The ECG and cardiac monitoring are important for the detection of chronic or intermittent arrhythmias that predispose to embolic events and for detecting indirect evidence of atrial/ventricular enlargement that may predispose to thrombus formation(Jauch et al., 2013)
Intravascular volume deficit is common in acute stroke, and may worsen cerebral blood flow (Rodriguez et al., 2009). Isotonic saline without dextrose is the agent of choice for intravascular fluid repletion and maintenance fluid therapy (Burns, Green, Metivier, & DeFusco, 2012).
Hyperglycemia may augment brain injury by several mechanisms including increased tissue acidosis from anaerobic metabolism, free radical generation, and increased blood brain barrier permeability (Lindsberg & Roine, 2004). The American Heart Association/American Stroke Association guidelines for acute ischemic stroke recommend treatment for hyperglycemia to achieve serum glucose concentrations in the range of (7.8 to 10 mmol/L)(Jauch et al., 2013).
Dysphagia is s a major risk factor for developing aspiration pneumonia(Martino et al., 2005). Keep patient nil by mouth and assess for swallowing function prior to administering oral medications or food(Jauch et al., 2013)
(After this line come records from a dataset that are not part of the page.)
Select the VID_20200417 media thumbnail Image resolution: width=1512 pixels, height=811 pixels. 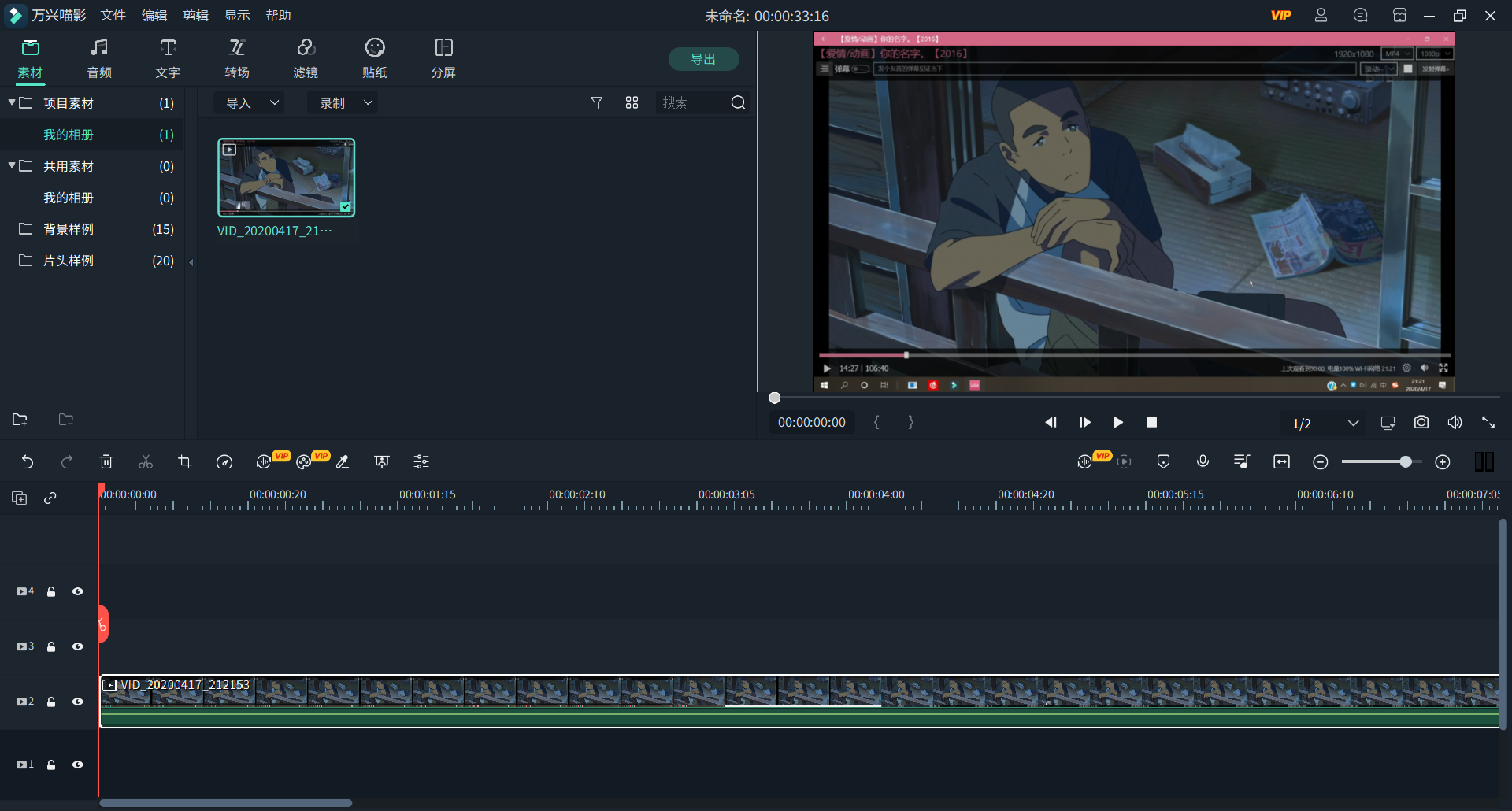[x=286, y=177]
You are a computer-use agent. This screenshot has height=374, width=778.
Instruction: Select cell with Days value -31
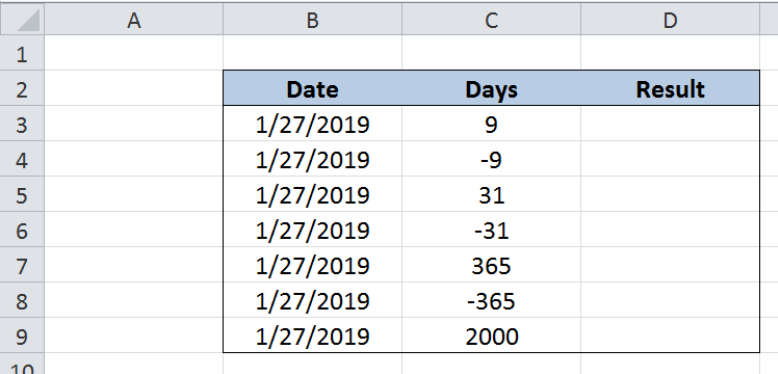(x=491, y=230)
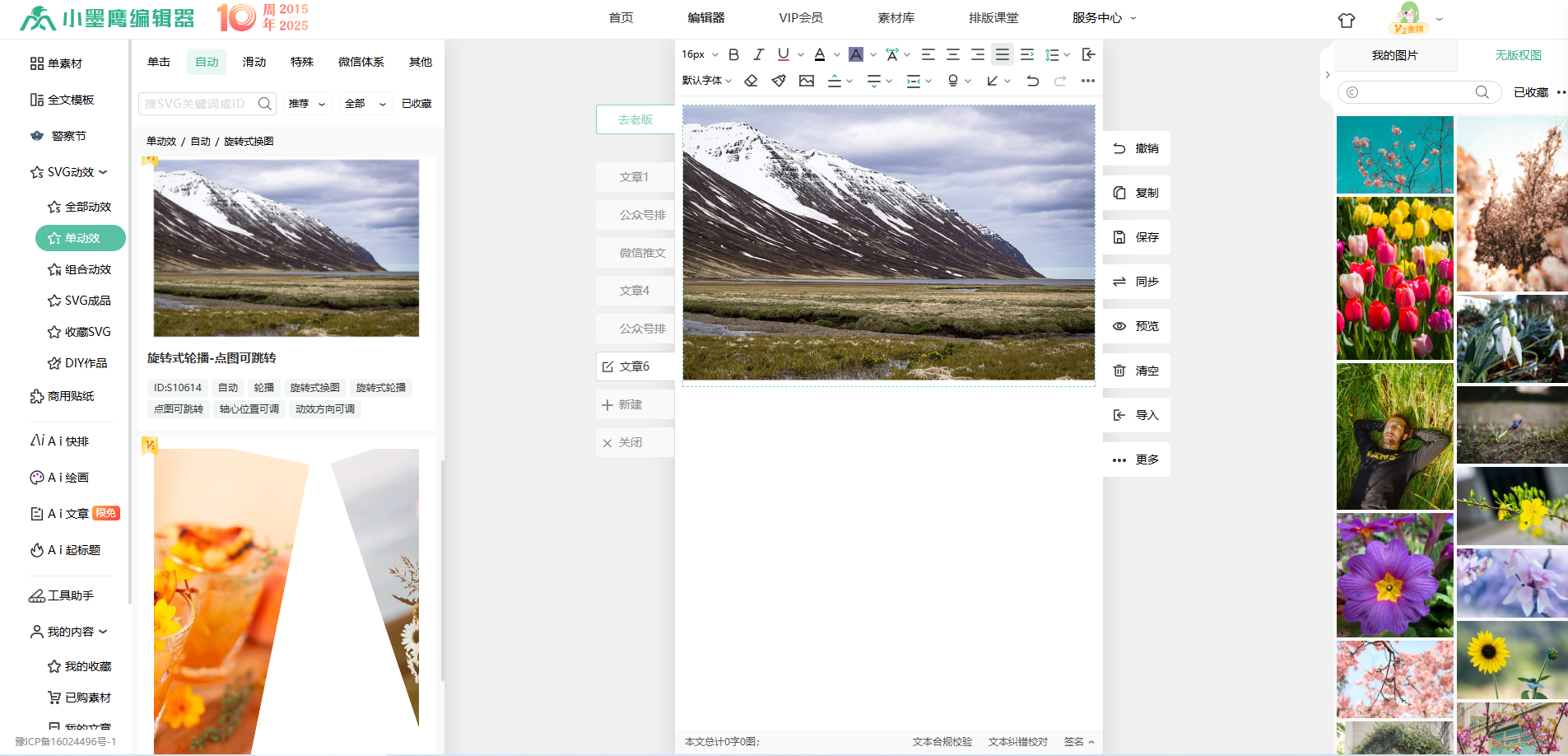This screenshot has height=756, width=1568.
Task: Open the 素材库 menu item
Action: (896, 18)
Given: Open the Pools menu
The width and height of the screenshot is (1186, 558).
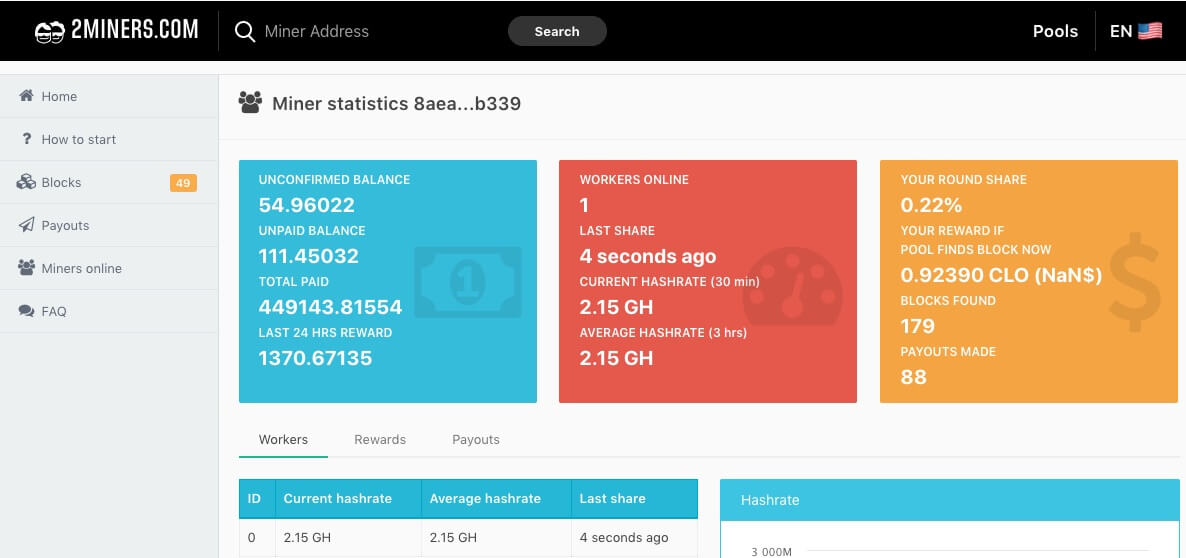Looking at the screenshot, I should pyautogui.click(x=1055, y=31).
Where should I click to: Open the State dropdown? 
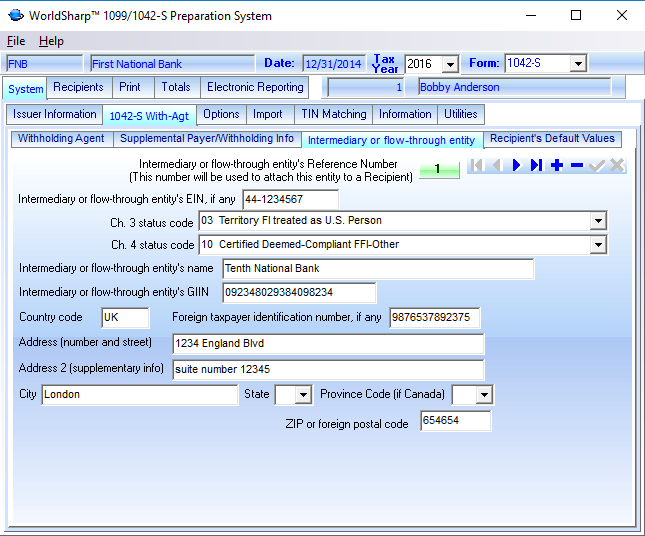[x=303, y=395]
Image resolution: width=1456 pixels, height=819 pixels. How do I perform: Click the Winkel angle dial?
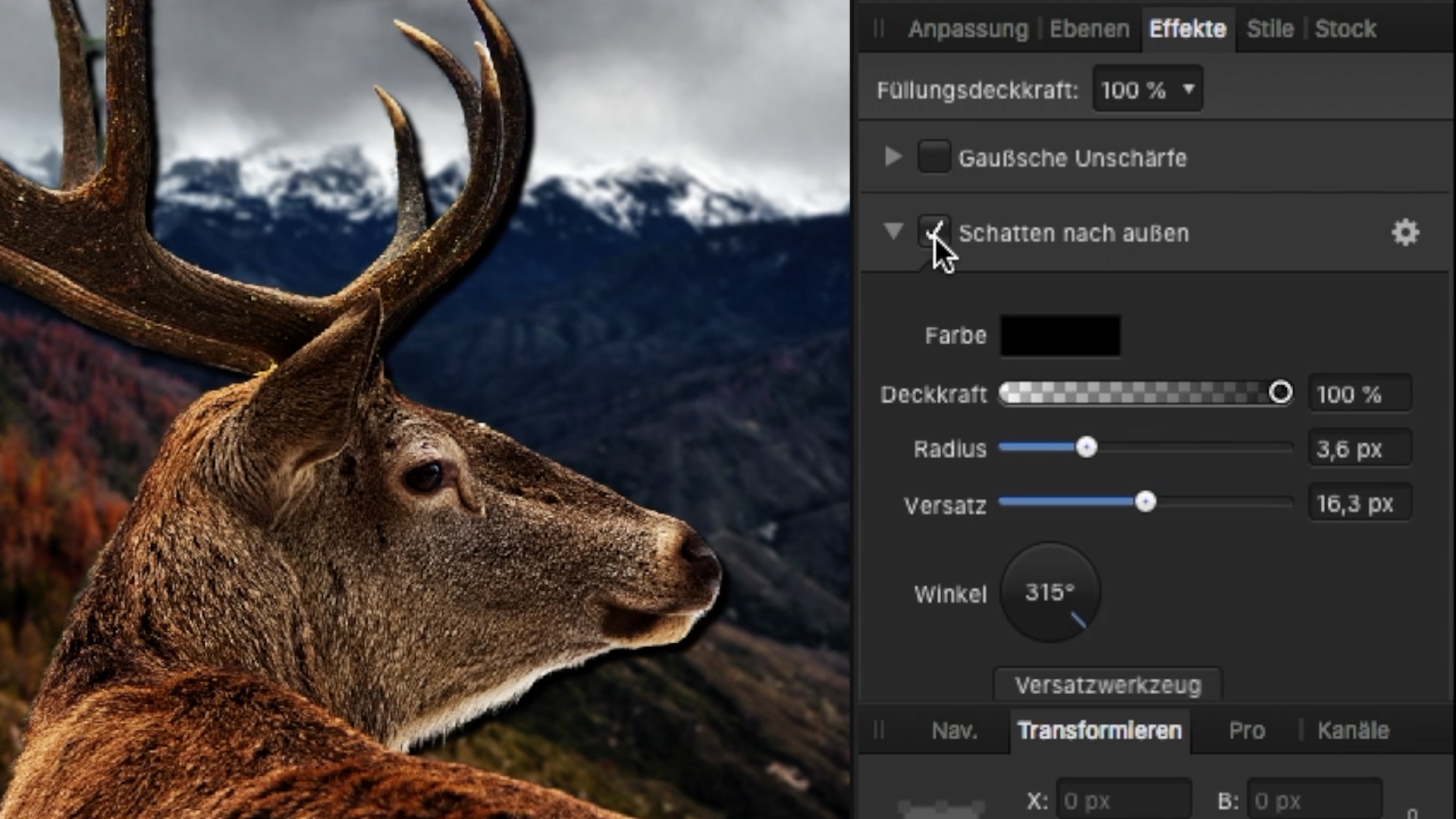tap(1050, 592)
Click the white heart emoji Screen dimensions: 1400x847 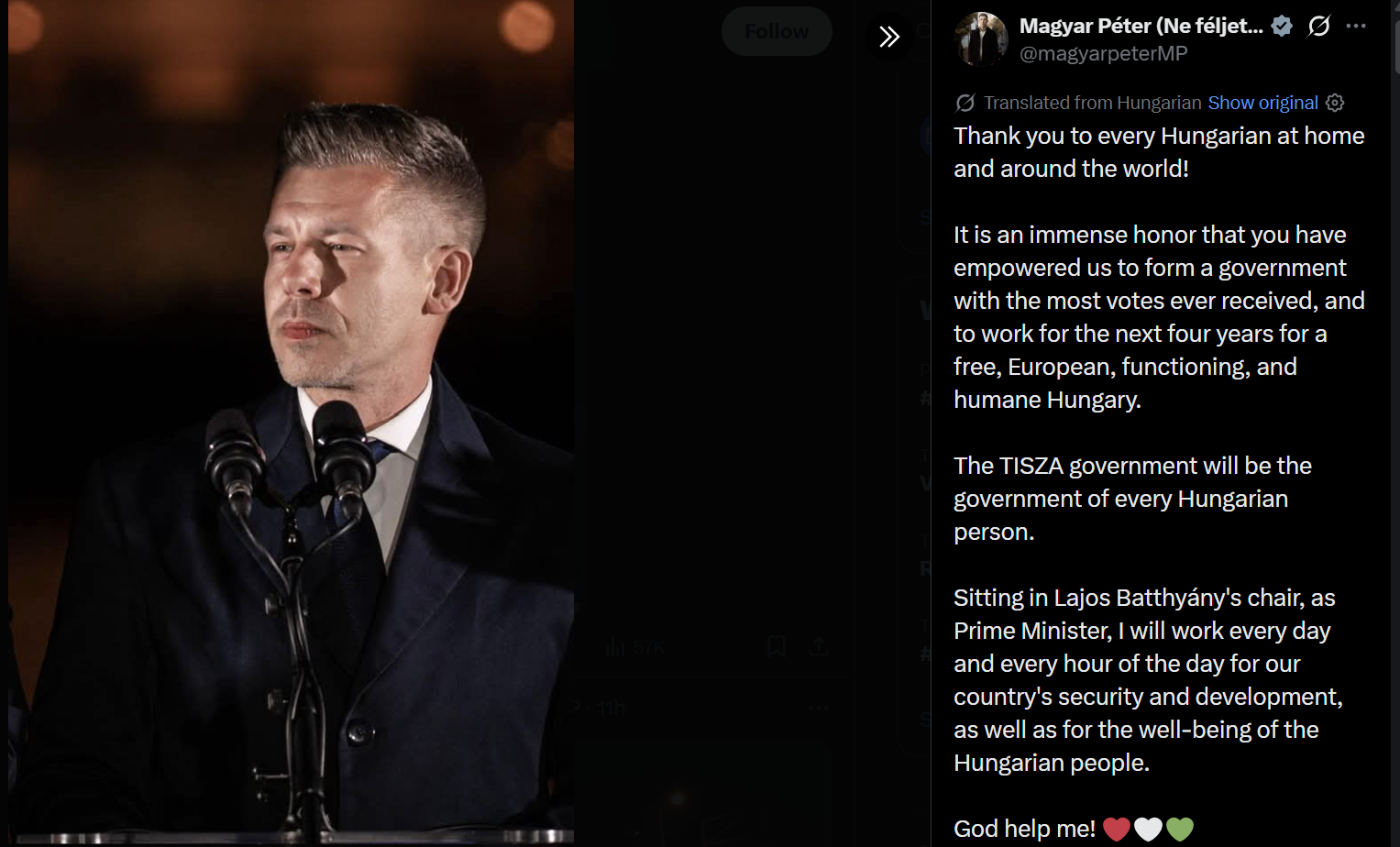tap(1148, 829)
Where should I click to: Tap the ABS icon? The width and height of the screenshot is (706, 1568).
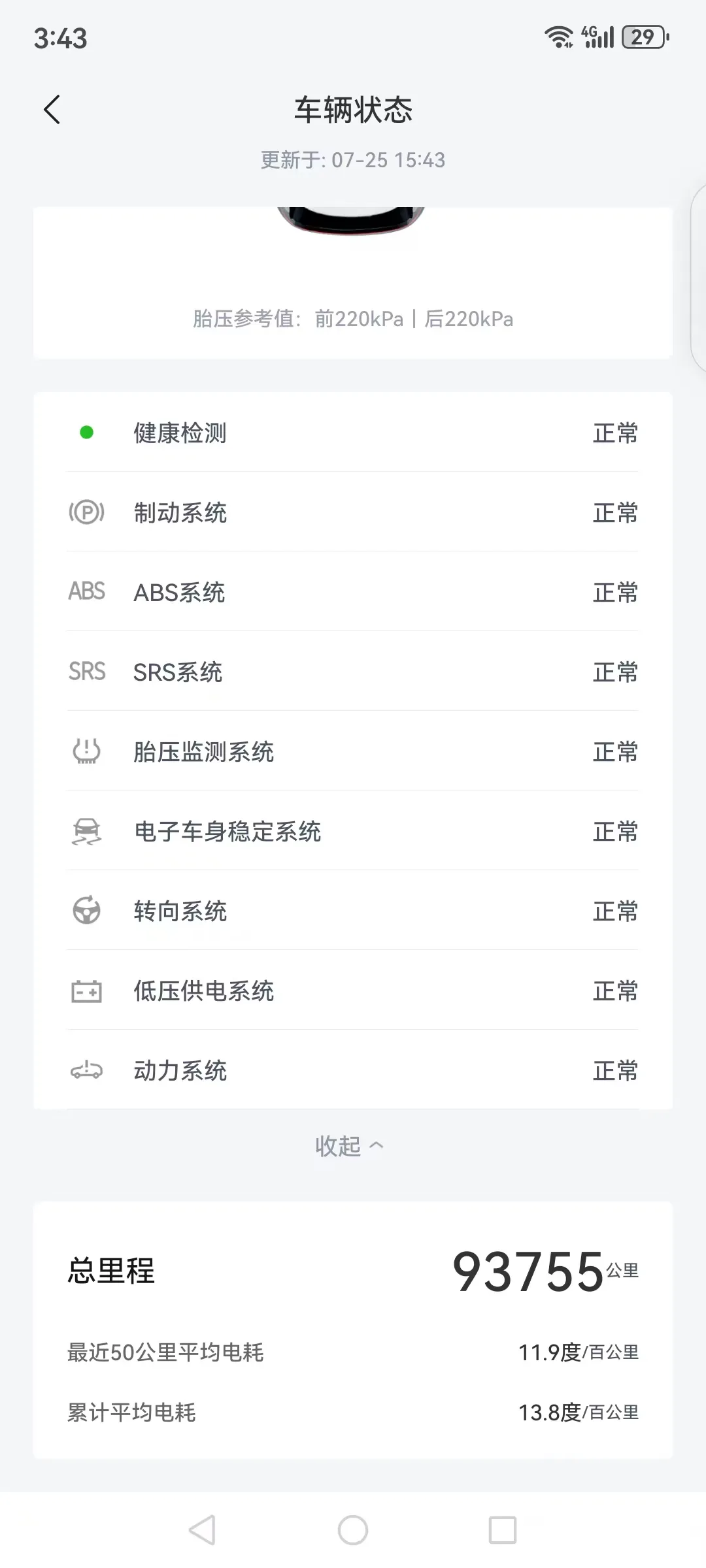pos(86,591)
Patients to be admitted in a stroke unit for better outcome(Meretoja et al., 2010). According to research, care provided by dedicated multidisciplinary stroke units in the acute or rehabilitation phase of stroke is associated with reduced mortality and improved functional outcomes (Meretoja et al., 2010) .
The arterial blood pressure is elevated mostly due to chronic hypertension, an acute sympathetic response, or to other stroke-mediated mechanisms(Qureshi, 2008) The acutely elevated blood pressure is necessary to maintain brain perfusion in borderline ischemic areas(Aiyagari & Gorelick, 2009) Guidelines recommend that blood pressure not be treated acutely unless the hypertension is extreme (systolic blood pressure >220 mmHg or diastolic blood pressure >120 mmHg)(Jauch et al., 2013).
Patient should consider quitting smoking Cigarette smoking is associated with an increased risk for all stroke subtypes and has a strong, dose-response relationship for both ischemic stroke and subarachnoid haemorrhage (Anthonisen et al., 2005) Nicotine is a potent psychoactive drug that causes physical dependence and tolerance(Stead & Lancaster, 2012). In the absence of nicotine, a smoker develops cravings for cigarettes and symptoms of the nicotine withdrawal syndrome(Stead & Lancaster, 2012). Clinicians should offer smokers both behavioral and pharmacologic therapy, as these treatments in combination are found to most effectively promote abstinence (Stead & Lancaster, 2012)
Medical complications of acute ischemic stroke are common and often lead to poor clinical outcomes(Indredavik, Rohweder, Naalsund, & Lydersen, 2008). Lacunar infarcts have a better clinical outcome(Jackson & Sudlow, 2005).